Climate change and the future of data: distributed architectures, parallel realities

Recently a grass-roots initiative lead by scientists and researchers was launched to try and preserve data related to climate change that is believed to be under threat under president elect Donald Trump that is going to officially assume power in the beginning of 2017.
On this occasion, George Anadiotis in his capacity of ZDNet contributor set to explore the interplay between institutions and data and the role advances in data technology can play. In the context of this article written for ZDNet, he reached out to spokespeople from EDGI (Environmental Data & Governance Initiative) and Protocol Labs. EDGI is part of the Climate Mirror movement, while Protocol Labs is a company developing and advocating a new distributed protocol for the web.
In the following, the unabridged version of interviews conducted over email with Matt Price (Director of Digital Development)  & Nick Shapiro (Executive Director) from EDGI and Matt Zumwalt, Program Manager at Protocol Labs is presented.
Questions:
1. How likely do you think it is for climate data sets to actually disappear? At some point on Monday December the 19th 2016, it appeared that the main entry point for NOAA’s data was not accessible, giving a web server HTTP 404 Not Found Error:
Inline image 1
Do you think there is some sort of analogy between data and cultural resources? Would disabling access to data valuable for scientific research somehow equate to acts like destroying cultural heritage? If that is the case, would you say Climate Mirror initiative would be the digital equivalent of the 3D restoration of the Bamiyan statues?
2. One argument on the topic emphasizes that even if existing data is preserved via the collective efforts of people involved in this initiative, if data collection efforts from this point on are undermined, climate change research would be hampered significantly on a global scale.
One potential way of dealing with this is crowdsourcing climate data collection. Although there are known issues related with data quality for crowdsourced data, there are also potential solutions put forward and this paradigm is already in use for commercial applications such as weather forecast.
Even though crowdsourcing cannot at this point provide high quality and precision data using specialized equipment, do you think it can complement data from research and scientific agencies, and what would be needed to both involve more people in crowdsourcing and make the best use of collected data?
3. Would you say that this particular case points towards a need for change on the institutional level, and does that relate to technological capabilities?
For example, some of NOAA’s data was already hosted in the public cloud for free. And if successful, the Climate Mirror initiative will also host some of that data in servers of universities and research institutions. In both cases however, that mitigates, but does not eradicate the issue.
In both cases, there is a cost associated with hosting the data. Cloud providers like AWS have chosen to foot this bill as they expect that increased demand for computation on that data, also provided by them under commercial terms, will help them cover the associated cost.
Universities and research institutions don’t have a direct way to monetize that data, but they host them as they are required for their work and/or as a way to make a statement.

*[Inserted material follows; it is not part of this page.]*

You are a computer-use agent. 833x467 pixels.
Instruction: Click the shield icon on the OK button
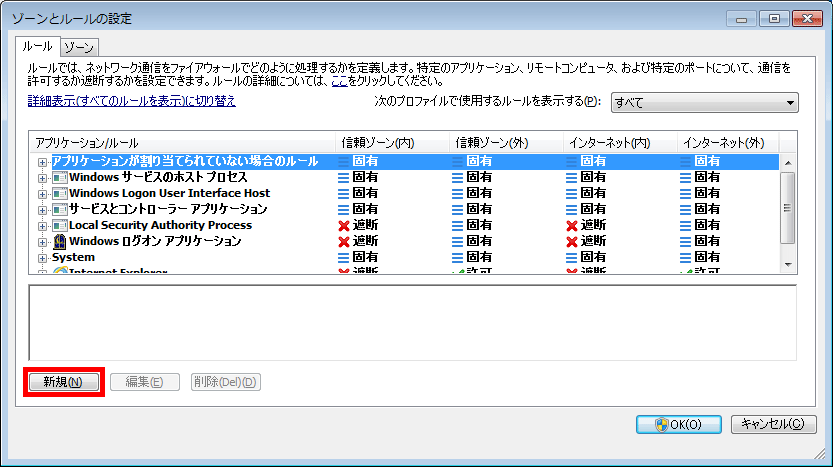point(661,424)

So even though having more copies of the data to go by is an improvement compared to having a single point of access, if the cost of hosting that data or any other reason forces hosts to stop hosting the data, access will be lost.
Another related issue is the authenticity of data. For data hosted by NOAA for example, the assumption is that they are authentic as they are published by a credible agency. If the same data however is copied and hosted by a different party, or even if the original publisher for some reason loses its credibility, it is not inconceivable that data could be tampered with.
Advances in distributed and peer-to-peer technology and the commoditization of storage and compute may offer some solutions there. For example, the Internet Archive recently put out a call for a distributed web. Potential solutions also applicable in this case could include new protocols such as IPFS or Blockchain, databases based on principles such as immutability and distribution, or personal cloud solutions like OwnCloud and NextCloud.
Do you see these playing a part going forward?
4. Another related issue is that even when scientific data like data on climate change is available, that does not necessarily make them easily accessible by all interested parties.
Physical access barriers aside, data is scattered across various repositories, encoded in various formats, typically needs manual processing and does not allow for querying, aggregation and cross-linking, and lacks metadata and context that would make it easier to understand and process.
This makes it hard even for domain experts to use that data and get insights, let alone for the general public. Consequently, driving at disputable conclusions will be inevitable and will require expert intervention to debunk.
Do you think data format standardization, metadata, documentation, and, ultimately, platforms for accessing environmental data that are built with a consumer-oriented philosophy could help there?
Answers – EDGI:
1. This is of course hard to judge, but we have good reasons to believe at least some and likely a high percentage of data will disappear from public view. For these reasons we believe taking precautionary measures is justified:

(1) Year over year, large amounts of information disappear from the web with astonishing regularity.  The natural turnover of information would account for some level of attrition.
(2) Data does not just keep itself alive and accessible; it can be starved out of public view, by cutting off the resources necessary for its upkeep (this includes server costs, web (re)design, bitrot preservation, etc.).
(3) The Trump administration has signalled a hostility to climate change research especially, and to environmental science in general, and of course, to the use of evidence and reason even more universally.  The advisors in charge of climate-related programs and environmental enforcement (Pruitt, Perry, Sessions, Zinke, Ebell) are all on record voicing their skepticism of the scientific consensus around anthropogenic climate change.
(4) There is no reason to believe an administration hostile to climate science and environmental regulation will not avail itself of the tools developed by similiarly-minded administrations in other places, such as Canada, where a Conservative government shuttered libraries, destroyed archives, ended research programs, and muzzled scientists until their defeat at the polls only one year ago. The attempted closing of EPA libraries under George W Bush is another historical president that informs our approach.
Give the above, and the very high stakes of the issue, we think it would be deeply imprudent to rely in the good will of the Trump Administration in this matter.
We would perhaps go further, and suggest that scientific data is precisely a form of cultural heritage which belongs to all of us and to our descendants. While the scientific enterprise has never been perfect, and at various times has been deeply intermingled with the history of discrimination and injustice,  it has also promoted a principle vital to our societies: that anyone can propose theoretical accounts of to make sense of empirical data, and be judged only on the basis of their arguments, regardless of gender, race, social status, or other constraints.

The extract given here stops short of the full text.